Hypogammaglobulinemia is a disorder in which the body’s immune system does not make antibodies, or makes a reduced amount. It has a variety of causes, but the most common is a primary immune deficiency, usually the result of a genetic mutation that prevents the immune system from making antibodies.
In a healthy immune system, cells called B lymphocytes make antibodies in response to bacterial and viral infection. Antibodies have a variety of roles, the most important of which is to destroy invading microorganisms. This is achieved through a process called opsonization, in which antibodies coat the microorganisms and make them vulnerable to destruction by other types of immune cells.
Someone with hypogammaglobulinemia, therefore, is highly susceptible to bacterial infections, and to a lesser extent, viral infections. Symptoms such as chronic bacterial or viral infection such as colds, flu, tonsillitis, and sinusitis are common. Chronic diarrhea, inflammatory bowel disease, weight loss, and fatigue may also result. Children with this immune deficiency often fail to thrive, and may be underweight for their age, and smaller than their peers.

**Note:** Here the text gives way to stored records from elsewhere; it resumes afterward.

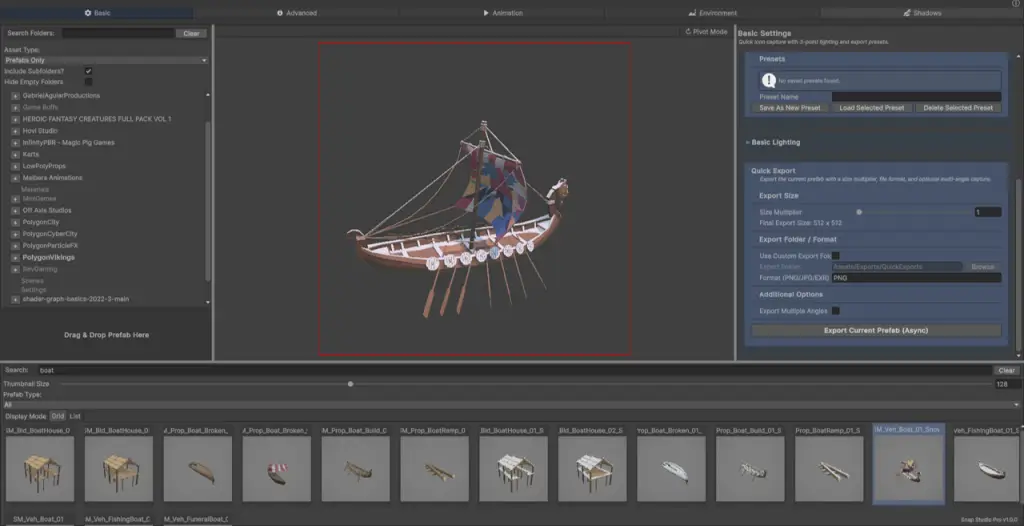Click Save As New Preset button
1024x526 pixels.
coord(790,108)
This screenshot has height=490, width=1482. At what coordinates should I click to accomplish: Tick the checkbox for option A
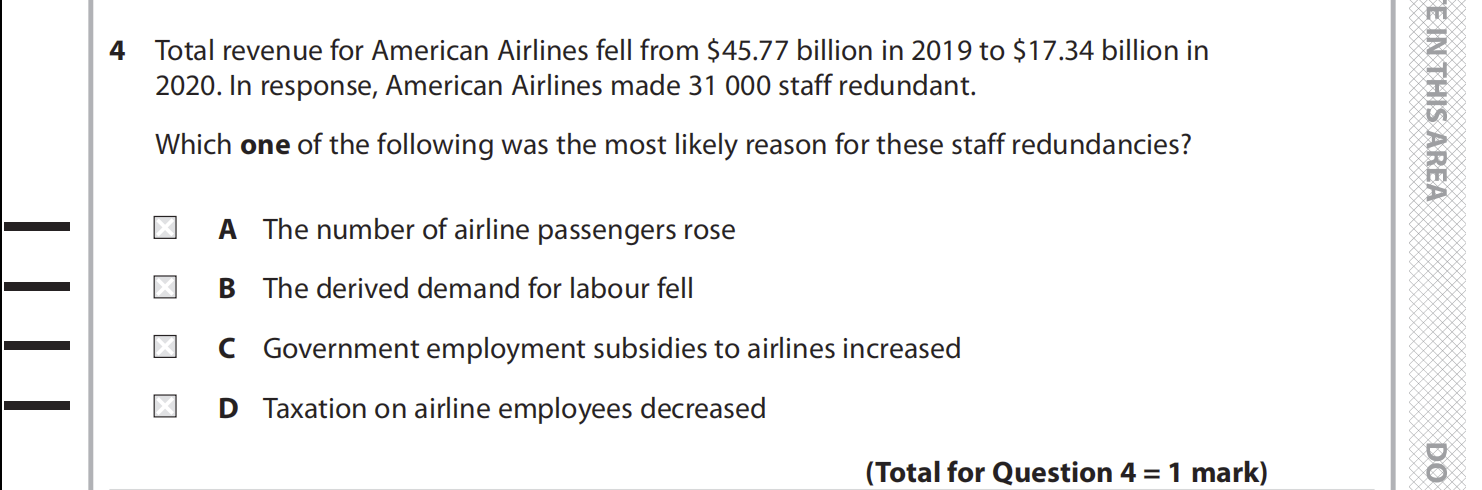(165, 229)
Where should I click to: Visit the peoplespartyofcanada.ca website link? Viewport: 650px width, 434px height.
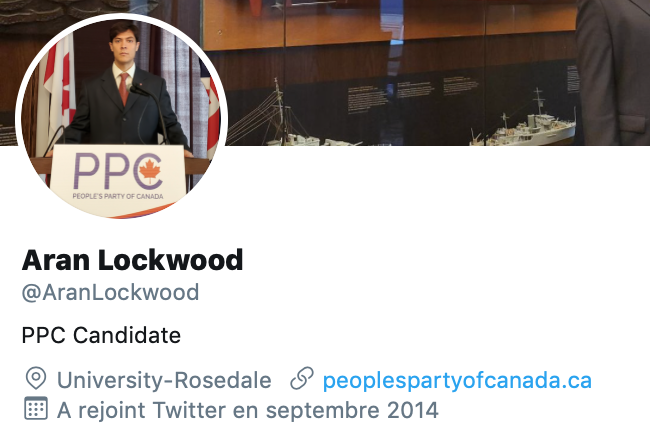(x=457, y=381)
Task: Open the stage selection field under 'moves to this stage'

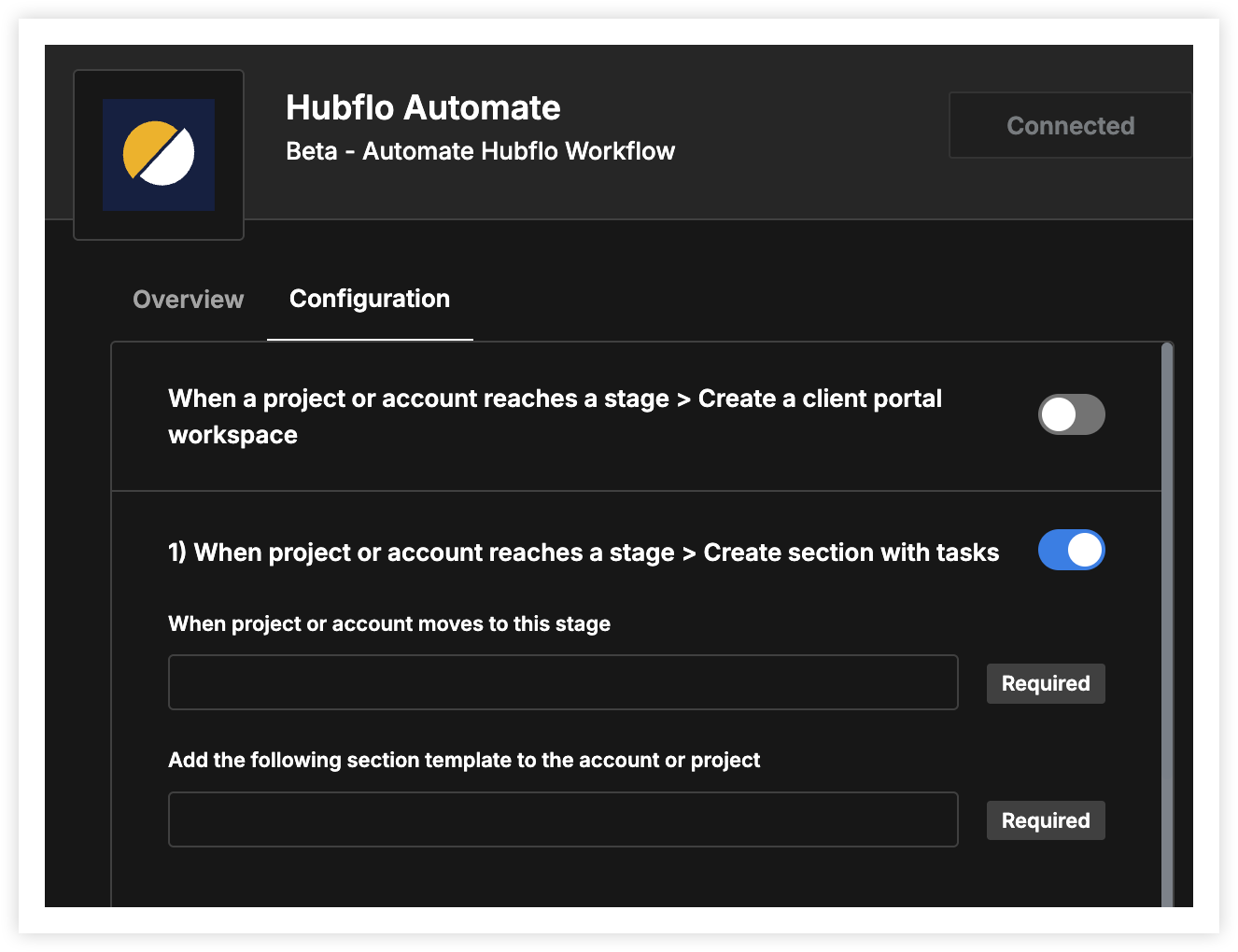Action: (563, 682)
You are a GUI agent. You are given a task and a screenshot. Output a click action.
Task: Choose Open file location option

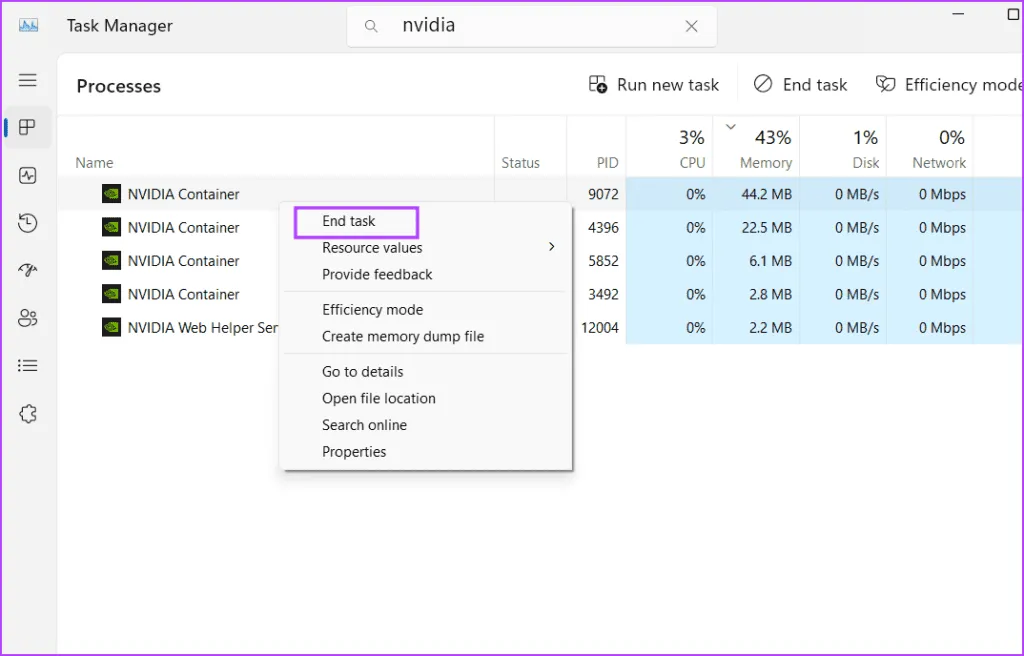[x=378, y=398]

Many different conditions may cause antibody deficiency. One of the most widespread is called common variable immunodeficiency, or CVID. This immune deficiency can be caused by a range of different genetic mutations, each of which results in antibody defects that increase susceptibility to infection. Another antibody deficiency disease, called X-linked agammaglobulinemia, is a genetic disorder which is inherited on the X chromosome.
The most common treatment is regular injections of IgG immunoglobulin, also known as gammaglobulin. This is an antibody preparation that is extracted from donated blood. Gammaglobulin contains antibodies extracted from people who have been vaccinated against or exposed to common diseases, such as mumps, chickenpox, influenza, and bacterial infections. These antibodies provide what is known as passive immunity; it is passive because it has not been generated by the recipient’s own immune system.

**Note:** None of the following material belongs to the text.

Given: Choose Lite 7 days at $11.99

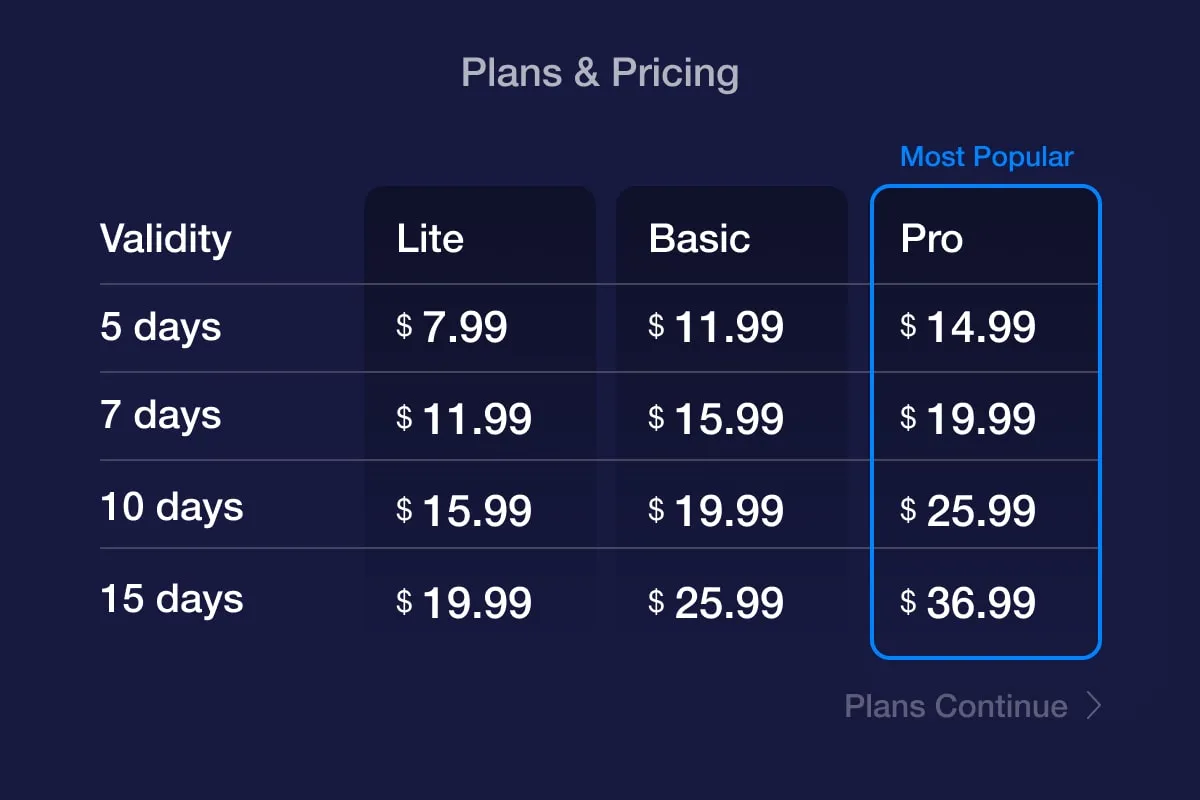Looking at the screenshot, I should tap(464, 419).
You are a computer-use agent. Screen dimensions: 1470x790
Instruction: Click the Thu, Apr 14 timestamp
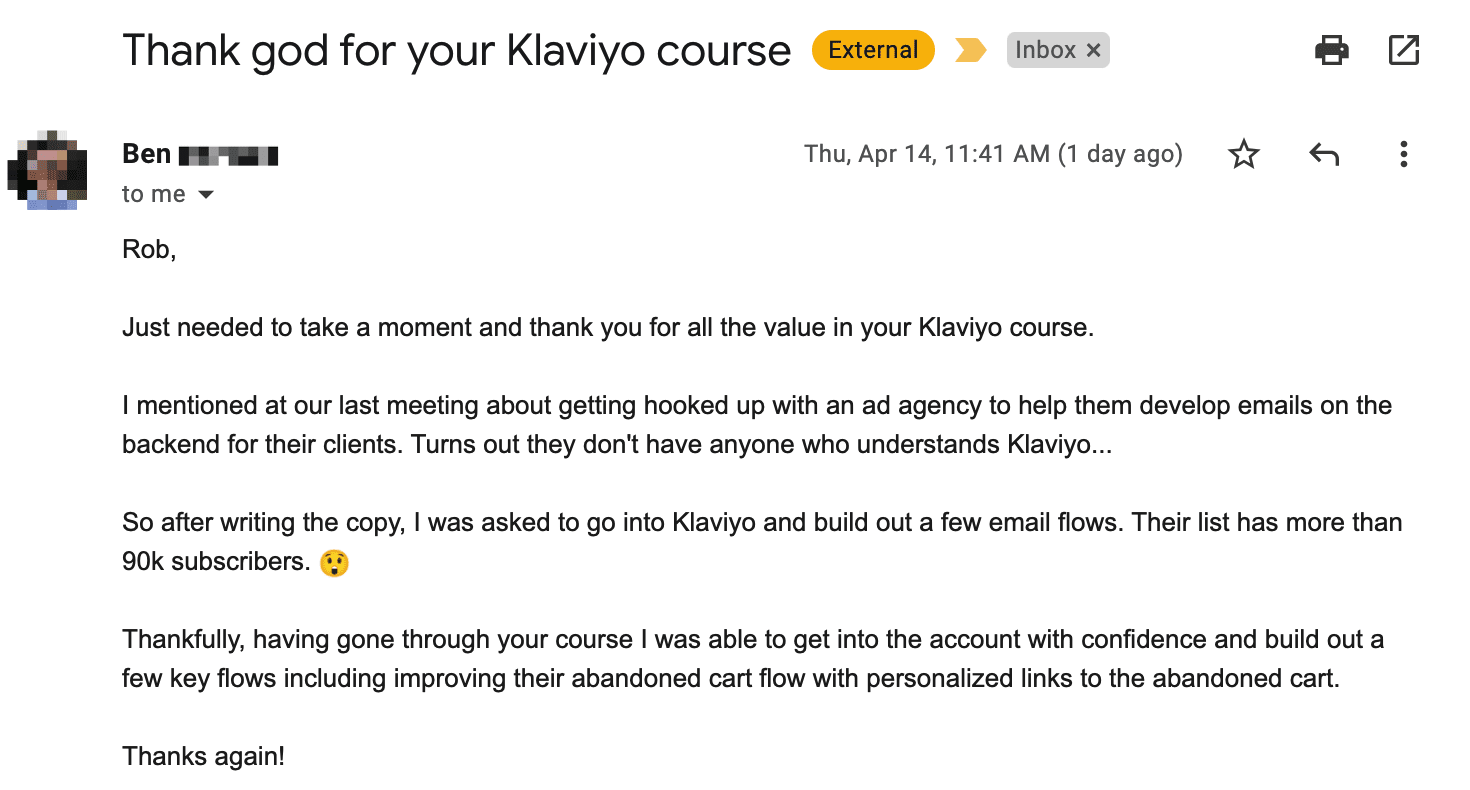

This treatment is given every three to four weeks, for the remainder of the recipient’s life. It does not cure hypogammaglobulinemia, but reduces susceptibility to infection in people with the disorder. The recipient’s quality of life and lifespan are both markedly improved.
Gammaglobulin treatment can prevent many common infections, but not all can be avoided. People with antibody deficiencies will also generally take antibiotics in any case of bacterial infection, no matter how minor it may be. In the case of chronic infections, such as sinusitis or urinary infection, long-term treatment with antibiotics may be necessary.